- [TASK REQUIREMENTS]:
Report each line of the data that contains the string "category".

(Collection entries)
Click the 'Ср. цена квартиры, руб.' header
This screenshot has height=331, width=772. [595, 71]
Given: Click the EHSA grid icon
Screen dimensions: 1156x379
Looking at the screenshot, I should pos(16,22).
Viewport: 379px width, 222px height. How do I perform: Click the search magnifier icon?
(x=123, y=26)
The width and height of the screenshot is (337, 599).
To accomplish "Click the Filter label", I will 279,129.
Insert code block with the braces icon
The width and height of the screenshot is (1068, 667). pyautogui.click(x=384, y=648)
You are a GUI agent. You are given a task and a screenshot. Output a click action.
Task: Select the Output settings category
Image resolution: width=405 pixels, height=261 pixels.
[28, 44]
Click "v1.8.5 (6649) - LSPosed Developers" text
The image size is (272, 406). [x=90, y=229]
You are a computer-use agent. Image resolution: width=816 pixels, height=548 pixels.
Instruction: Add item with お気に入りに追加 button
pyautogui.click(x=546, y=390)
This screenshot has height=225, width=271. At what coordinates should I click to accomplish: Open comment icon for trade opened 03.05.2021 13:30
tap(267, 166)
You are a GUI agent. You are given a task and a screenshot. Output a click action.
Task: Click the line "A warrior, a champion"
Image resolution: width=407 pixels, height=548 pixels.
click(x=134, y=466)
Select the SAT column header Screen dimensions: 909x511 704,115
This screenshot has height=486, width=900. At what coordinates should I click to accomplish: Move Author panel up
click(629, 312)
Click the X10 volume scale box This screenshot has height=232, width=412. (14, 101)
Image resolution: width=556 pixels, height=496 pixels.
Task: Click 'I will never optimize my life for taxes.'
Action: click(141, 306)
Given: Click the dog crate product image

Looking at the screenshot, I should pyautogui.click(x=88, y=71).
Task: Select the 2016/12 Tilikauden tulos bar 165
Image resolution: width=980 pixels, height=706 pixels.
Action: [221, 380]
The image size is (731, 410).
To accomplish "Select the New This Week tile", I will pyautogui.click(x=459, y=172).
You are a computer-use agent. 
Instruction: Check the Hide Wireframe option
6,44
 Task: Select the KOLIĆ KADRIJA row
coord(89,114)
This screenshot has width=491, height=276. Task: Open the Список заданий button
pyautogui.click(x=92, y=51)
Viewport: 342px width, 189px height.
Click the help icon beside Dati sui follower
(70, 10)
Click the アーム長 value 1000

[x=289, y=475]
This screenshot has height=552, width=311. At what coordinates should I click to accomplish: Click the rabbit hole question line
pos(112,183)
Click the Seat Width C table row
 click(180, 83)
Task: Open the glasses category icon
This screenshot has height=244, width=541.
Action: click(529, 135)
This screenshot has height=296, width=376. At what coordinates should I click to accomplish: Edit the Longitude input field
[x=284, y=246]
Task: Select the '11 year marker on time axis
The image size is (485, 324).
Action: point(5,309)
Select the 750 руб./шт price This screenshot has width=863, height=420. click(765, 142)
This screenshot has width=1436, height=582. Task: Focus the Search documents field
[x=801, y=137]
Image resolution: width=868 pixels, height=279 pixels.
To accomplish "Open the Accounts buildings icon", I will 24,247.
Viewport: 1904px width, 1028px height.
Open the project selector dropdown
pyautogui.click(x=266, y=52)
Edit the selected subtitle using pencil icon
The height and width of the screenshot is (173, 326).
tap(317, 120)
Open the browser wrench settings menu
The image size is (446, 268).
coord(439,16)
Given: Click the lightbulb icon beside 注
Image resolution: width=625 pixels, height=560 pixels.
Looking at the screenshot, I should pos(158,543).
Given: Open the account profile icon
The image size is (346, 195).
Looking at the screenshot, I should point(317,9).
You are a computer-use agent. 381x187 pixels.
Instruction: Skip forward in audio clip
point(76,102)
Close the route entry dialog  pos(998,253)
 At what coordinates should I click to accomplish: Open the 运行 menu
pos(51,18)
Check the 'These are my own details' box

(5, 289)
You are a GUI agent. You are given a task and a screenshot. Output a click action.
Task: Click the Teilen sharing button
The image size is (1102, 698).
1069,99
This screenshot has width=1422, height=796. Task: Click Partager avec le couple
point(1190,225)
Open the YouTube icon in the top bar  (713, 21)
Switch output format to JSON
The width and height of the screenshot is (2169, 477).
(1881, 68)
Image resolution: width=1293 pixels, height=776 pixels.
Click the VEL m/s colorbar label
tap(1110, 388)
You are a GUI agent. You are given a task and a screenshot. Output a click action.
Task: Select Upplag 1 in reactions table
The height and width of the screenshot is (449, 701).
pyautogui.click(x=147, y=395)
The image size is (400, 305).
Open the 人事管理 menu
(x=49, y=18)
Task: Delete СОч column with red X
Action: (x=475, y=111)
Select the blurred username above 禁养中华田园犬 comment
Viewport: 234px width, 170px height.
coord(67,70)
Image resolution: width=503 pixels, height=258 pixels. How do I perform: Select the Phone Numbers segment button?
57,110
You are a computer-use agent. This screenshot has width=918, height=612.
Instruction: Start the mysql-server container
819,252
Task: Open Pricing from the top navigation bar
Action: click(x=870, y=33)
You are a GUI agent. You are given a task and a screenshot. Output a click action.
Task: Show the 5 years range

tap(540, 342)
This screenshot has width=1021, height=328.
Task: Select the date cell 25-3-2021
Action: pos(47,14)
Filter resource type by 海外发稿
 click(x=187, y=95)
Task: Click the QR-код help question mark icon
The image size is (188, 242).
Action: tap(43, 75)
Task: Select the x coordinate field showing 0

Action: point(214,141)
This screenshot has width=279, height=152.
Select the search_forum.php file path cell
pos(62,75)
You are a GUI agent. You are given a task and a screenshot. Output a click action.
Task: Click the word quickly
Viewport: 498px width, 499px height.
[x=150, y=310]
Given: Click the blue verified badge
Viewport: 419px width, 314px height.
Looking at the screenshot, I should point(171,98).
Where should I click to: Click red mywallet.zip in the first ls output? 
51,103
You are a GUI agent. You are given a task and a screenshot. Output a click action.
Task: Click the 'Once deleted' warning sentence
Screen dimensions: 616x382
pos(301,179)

- [ANSWER BOX]:
Task: Select the Output settings category
Task: Open the glasses category icon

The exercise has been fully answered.